Ogus in his slides https://math.berkeley.edu/~ogus/preprints/colloqhandout.pdf presents the following picture of a monoidal space $\operatorname{Spec}(\mathbb{N} \longrightarrow \mathbb{C}[\mathbb{N}])$:
Picture of $\operatorname{Spec}(\mathbb{N})$ is clear, the generic point corresponds to the empty ideal. But what is the precise meaning of the bottom picture? Thanks in advance.
Ogus states that he draws a log scheme $(X,\mathcal{M})$ by first drawing $X$ and then adding a picture of $\operatorname{Spec}\mathcal{M}_x$ at each $x\in X.$ (He says this on page 21.)
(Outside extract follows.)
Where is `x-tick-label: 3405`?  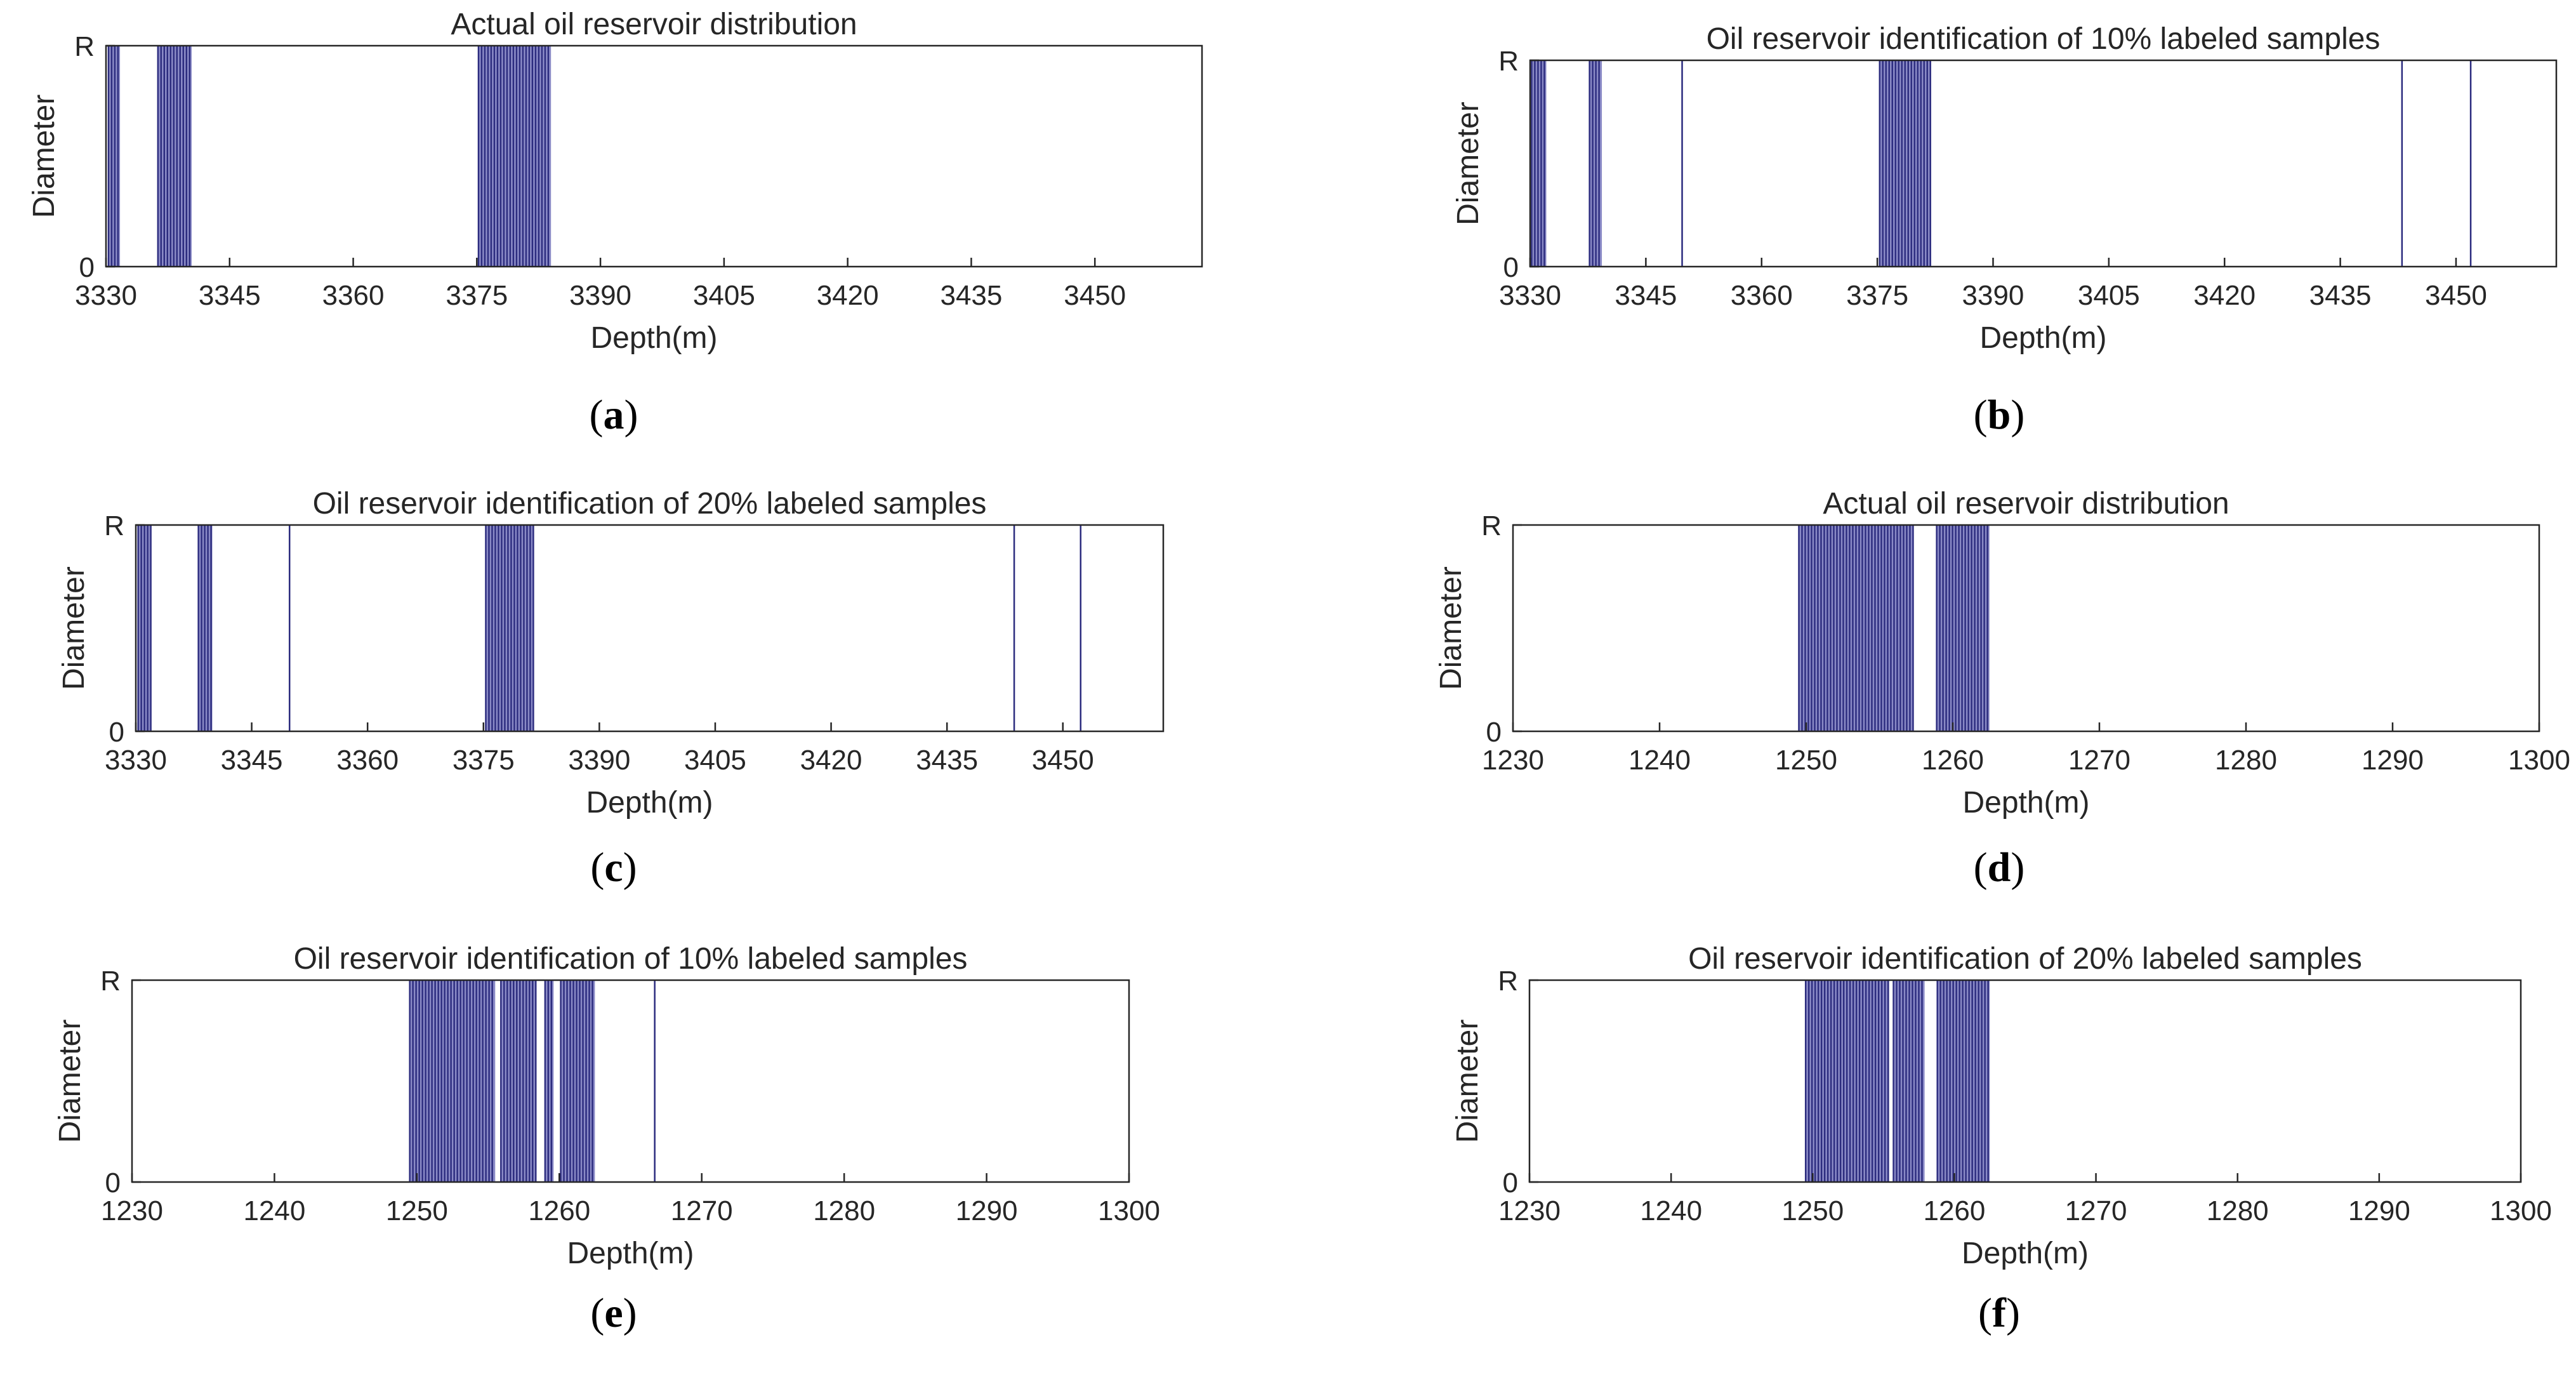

In this case, $\operatorname{Spec}\Bbb{C}[\Bbb{N}] \simeq \operatorname{Spec}\Bbb{C}[t],$ so the pictured disk is the complex affine line, represented as a subset of the complex plane. We can also compute $\mathcal{M}_x$ for each $x\in\operatorname{Spec}\Bbb{C}[\Bbb{N}].$ At the points other than the origin, the log structure on $\operatorname{Spec}\Bbb{C}[\Bbb{N}]$ is trivial in the sense that $\mathcal{M}_x \simeq\mathcal{O}_{X,x}^\times.$ However, at the origin, we have $\mathcal{M}_x\simeq \mathcal{O}_{X,x}^\times\times\Bbb{N},$ and the origin gets embellished with a picture of $\operatorname{Spec}\Bbb{N}.$
It seems to me that the picture really decorates each point $x\in X$ with a picture of $\operatorname{Spec}(\overline{\mathcal{M}}_x),$ where $\overline{\mathcal{M}} = \mathcal{M}/\mathcal{O}_X^\times$ is the characteristic of the log structure.